** Opening Given data block **

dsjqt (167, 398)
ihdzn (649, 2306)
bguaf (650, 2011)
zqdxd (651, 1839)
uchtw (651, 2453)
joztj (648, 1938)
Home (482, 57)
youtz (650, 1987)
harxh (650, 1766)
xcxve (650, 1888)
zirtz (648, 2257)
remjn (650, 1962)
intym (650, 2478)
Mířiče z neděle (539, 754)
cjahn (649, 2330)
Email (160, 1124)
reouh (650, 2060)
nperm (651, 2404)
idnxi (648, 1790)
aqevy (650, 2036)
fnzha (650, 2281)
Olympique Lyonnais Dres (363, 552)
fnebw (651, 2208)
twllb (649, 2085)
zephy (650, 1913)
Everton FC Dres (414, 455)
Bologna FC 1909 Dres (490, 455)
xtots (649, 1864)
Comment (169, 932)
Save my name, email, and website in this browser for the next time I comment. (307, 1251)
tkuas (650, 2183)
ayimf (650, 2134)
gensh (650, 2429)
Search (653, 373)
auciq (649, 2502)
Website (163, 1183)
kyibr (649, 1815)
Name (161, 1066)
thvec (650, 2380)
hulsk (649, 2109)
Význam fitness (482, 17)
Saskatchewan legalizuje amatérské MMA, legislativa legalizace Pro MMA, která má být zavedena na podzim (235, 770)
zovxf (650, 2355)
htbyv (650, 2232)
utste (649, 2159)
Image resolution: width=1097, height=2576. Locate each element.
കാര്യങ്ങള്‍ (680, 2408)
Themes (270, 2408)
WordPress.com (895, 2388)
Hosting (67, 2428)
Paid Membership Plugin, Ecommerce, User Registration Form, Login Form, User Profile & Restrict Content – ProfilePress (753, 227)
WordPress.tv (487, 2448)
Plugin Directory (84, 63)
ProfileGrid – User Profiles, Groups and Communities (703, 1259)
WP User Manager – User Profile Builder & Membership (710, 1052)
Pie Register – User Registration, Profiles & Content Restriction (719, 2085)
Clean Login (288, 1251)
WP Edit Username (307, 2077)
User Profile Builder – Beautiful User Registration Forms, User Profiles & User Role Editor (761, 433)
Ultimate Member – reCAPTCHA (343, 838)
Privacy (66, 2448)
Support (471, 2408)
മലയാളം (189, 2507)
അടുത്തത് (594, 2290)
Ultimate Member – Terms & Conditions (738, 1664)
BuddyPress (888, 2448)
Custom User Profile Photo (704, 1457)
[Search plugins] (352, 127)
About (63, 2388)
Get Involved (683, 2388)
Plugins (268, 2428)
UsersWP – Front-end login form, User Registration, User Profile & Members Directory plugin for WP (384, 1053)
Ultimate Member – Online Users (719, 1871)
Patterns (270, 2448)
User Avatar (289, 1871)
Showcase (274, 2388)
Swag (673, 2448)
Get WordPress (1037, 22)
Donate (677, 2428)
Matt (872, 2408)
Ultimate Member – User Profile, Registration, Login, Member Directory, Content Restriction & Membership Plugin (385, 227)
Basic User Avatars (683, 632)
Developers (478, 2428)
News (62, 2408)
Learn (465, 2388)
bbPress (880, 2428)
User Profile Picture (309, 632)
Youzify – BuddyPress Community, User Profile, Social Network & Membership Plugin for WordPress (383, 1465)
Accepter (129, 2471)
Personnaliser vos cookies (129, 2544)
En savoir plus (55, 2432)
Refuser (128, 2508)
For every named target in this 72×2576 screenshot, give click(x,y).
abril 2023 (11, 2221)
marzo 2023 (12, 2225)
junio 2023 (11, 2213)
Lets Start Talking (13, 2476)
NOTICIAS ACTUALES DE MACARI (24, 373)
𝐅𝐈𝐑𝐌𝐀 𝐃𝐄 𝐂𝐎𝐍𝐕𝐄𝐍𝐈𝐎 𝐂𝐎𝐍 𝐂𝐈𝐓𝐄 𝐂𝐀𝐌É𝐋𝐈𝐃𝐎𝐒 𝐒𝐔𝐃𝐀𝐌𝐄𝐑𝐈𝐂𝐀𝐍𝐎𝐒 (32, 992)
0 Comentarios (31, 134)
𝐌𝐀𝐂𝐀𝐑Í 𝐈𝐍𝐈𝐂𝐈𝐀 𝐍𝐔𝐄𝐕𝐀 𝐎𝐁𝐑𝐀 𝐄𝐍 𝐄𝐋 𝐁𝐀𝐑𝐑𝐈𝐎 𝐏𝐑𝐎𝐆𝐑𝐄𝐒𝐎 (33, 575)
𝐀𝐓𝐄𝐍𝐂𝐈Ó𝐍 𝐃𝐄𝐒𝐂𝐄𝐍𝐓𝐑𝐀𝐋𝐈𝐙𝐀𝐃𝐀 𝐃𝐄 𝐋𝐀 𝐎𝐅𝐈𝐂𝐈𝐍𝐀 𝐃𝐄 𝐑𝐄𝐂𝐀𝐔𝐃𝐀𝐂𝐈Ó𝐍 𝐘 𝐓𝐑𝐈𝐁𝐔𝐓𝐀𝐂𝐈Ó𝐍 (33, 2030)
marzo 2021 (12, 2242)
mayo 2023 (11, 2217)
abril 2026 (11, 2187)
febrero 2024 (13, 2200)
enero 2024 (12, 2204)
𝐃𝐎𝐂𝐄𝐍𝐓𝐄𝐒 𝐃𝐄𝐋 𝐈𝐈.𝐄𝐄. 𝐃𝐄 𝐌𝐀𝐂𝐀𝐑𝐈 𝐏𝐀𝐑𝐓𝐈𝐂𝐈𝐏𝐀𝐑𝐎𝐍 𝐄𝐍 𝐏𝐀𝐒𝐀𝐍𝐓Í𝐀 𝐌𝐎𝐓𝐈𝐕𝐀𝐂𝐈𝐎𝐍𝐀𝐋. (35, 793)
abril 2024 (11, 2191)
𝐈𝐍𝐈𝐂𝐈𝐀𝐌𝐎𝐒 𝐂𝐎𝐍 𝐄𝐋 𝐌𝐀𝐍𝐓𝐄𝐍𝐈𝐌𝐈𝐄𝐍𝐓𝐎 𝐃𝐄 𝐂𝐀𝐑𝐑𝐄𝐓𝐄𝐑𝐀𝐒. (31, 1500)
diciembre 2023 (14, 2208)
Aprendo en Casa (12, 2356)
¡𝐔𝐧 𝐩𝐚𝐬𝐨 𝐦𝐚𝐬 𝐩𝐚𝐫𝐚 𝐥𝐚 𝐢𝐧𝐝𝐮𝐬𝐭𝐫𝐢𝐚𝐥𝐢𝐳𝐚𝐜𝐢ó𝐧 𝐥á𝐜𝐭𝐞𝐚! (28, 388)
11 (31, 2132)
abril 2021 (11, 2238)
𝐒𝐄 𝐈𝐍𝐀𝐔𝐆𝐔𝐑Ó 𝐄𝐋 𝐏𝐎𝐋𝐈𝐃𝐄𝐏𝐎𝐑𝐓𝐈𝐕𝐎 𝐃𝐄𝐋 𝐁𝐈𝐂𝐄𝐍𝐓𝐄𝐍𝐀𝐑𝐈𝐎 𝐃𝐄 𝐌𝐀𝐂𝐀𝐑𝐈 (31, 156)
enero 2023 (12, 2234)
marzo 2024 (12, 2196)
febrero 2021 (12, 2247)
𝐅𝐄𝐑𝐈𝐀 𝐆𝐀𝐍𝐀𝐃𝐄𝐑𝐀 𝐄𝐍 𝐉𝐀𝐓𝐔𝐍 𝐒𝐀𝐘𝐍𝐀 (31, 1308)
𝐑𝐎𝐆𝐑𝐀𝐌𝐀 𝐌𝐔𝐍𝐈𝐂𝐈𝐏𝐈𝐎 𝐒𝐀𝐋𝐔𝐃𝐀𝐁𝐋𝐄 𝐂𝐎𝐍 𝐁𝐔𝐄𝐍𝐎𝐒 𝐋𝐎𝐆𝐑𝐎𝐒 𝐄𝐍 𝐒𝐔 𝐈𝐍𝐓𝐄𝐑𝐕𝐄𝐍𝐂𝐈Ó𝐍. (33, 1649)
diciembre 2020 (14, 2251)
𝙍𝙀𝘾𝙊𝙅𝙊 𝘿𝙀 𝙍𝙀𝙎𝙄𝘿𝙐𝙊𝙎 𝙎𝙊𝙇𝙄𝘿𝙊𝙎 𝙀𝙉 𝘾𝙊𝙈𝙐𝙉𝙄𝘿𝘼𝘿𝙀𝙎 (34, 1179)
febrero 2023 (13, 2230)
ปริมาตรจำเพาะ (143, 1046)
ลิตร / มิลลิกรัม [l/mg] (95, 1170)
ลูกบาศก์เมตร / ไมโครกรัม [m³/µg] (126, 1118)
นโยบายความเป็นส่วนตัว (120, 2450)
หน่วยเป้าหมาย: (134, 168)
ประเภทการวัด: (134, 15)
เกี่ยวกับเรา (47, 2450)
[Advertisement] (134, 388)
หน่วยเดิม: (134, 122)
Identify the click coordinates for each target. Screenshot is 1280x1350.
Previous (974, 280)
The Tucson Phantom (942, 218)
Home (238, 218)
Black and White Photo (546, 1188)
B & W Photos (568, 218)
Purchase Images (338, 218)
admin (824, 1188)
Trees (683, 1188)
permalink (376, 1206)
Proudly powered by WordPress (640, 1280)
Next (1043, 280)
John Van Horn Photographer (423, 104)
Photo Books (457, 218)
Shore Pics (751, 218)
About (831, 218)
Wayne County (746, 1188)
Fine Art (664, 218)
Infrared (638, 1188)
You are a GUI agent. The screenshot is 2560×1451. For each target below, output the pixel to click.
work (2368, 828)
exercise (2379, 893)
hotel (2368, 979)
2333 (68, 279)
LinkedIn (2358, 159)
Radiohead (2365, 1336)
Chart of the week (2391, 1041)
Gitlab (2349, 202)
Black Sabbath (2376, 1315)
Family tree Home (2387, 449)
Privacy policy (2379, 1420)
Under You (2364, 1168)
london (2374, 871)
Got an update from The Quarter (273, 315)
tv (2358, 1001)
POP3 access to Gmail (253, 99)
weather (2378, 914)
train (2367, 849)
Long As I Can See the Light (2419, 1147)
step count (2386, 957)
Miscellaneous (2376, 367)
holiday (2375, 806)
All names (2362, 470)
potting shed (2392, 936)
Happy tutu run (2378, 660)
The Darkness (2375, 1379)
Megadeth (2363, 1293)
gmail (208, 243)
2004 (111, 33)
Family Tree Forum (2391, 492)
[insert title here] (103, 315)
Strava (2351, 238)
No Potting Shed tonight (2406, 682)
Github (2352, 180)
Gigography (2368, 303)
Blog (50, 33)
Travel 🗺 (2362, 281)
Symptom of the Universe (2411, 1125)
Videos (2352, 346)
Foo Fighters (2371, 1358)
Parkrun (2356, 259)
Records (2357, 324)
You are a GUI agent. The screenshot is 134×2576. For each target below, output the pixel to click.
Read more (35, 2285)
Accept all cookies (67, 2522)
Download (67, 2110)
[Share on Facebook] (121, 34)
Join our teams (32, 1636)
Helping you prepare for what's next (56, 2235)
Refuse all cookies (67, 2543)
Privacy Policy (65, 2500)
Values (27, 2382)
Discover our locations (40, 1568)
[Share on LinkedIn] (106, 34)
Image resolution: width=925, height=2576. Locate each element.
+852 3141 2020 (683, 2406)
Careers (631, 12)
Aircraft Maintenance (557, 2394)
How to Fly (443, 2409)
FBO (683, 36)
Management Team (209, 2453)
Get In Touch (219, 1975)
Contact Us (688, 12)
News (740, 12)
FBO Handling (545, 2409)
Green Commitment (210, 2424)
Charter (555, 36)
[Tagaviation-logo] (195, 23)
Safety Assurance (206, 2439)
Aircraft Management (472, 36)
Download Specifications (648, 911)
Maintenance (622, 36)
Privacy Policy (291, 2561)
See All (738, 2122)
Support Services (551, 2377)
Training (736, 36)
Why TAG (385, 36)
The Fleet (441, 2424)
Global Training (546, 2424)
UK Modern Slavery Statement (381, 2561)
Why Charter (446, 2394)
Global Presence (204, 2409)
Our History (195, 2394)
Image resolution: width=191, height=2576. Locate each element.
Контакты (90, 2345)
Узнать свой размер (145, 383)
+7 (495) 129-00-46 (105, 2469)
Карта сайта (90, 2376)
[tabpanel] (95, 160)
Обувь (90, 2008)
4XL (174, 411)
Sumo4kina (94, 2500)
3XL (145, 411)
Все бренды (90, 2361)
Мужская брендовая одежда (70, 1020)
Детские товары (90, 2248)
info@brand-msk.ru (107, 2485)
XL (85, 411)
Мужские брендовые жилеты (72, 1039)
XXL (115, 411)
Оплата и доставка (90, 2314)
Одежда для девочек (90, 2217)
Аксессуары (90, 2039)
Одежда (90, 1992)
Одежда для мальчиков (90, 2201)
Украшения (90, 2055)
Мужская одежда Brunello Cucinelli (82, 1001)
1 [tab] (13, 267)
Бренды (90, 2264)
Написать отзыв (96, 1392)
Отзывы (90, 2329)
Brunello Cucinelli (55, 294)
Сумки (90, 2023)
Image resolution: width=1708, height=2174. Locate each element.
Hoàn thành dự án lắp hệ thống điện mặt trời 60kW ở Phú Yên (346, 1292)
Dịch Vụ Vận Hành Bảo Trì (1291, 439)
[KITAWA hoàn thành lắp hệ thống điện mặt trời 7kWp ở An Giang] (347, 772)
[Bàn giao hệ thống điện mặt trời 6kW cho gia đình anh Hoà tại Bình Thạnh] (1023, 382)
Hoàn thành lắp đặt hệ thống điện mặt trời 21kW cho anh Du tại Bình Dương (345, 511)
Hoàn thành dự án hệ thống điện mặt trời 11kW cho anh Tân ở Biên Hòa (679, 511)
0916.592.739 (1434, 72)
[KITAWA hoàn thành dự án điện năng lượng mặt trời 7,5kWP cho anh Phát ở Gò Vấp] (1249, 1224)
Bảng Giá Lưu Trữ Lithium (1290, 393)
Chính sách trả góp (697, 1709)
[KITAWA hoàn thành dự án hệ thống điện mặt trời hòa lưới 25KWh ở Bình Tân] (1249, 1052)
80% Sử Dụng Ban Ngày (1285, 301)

** Closing Given data block **

Work to be completed:
Would you copy out exactly the lines above that start at the one containing "enero 2023 (12, 2234)" and end at the one containing "ปริมาตรจำเพาะ (143, 1046)", inclusive?

Task solution:
enero 2023 (12, 2234)
marzo 2024 (12, 2196)
febrero 2021 (12, 2247)
𝐅𝐄𝐑𝐈𝐀 𝐆𝐀𝐍𝐀𝐃𝐄𝐑𝐀 𝐄𝐍 𝐉𝐀𝐓𝐔𝐍 𝐒𝐀𝐘𝐍𝐀 (31, 1308)
𝐑𝐎𝐆𝐑𝐀𝐌𝐀 𝐌𝐔𝐍𝐈𝐂𝐈𝐏𝐈𝐎 𝐒𝐀𝐋𝐔𝐃𝐀𝐁𝐋𝐄 𝐂𝐎𝐍 𝐁𝐔𝐄𝐍𝐎𝐒 𝐋𝐎𝐆𝐑𝐎𝐒 𝐄𝐍 𝐒𝐔 𝐈𝐍𝐓𝐄𝐑𝐕𝐄𝐍𝐂𝐈Ó𝐍. (33, 1649)
diciembre 2020 (14, 2251)
𝙍𝙀𝘾𝙊𝙅𝙊 𝘿𝙀 𝙍𝙀𝙎𝙄𝘿𝙐𝙊𝙎 𝙎𝙊𝙇𝙄𝘿𝙊𝙎 𝙀𝙉 𝘾𝙊𝙈𝙐𝙉𝙄𝘿𝘼𝘿𝙀𝙎 (34, 1179)
febrero 2023 (13, 2230)
ปริมาตรจำเพาะ (143, 1046)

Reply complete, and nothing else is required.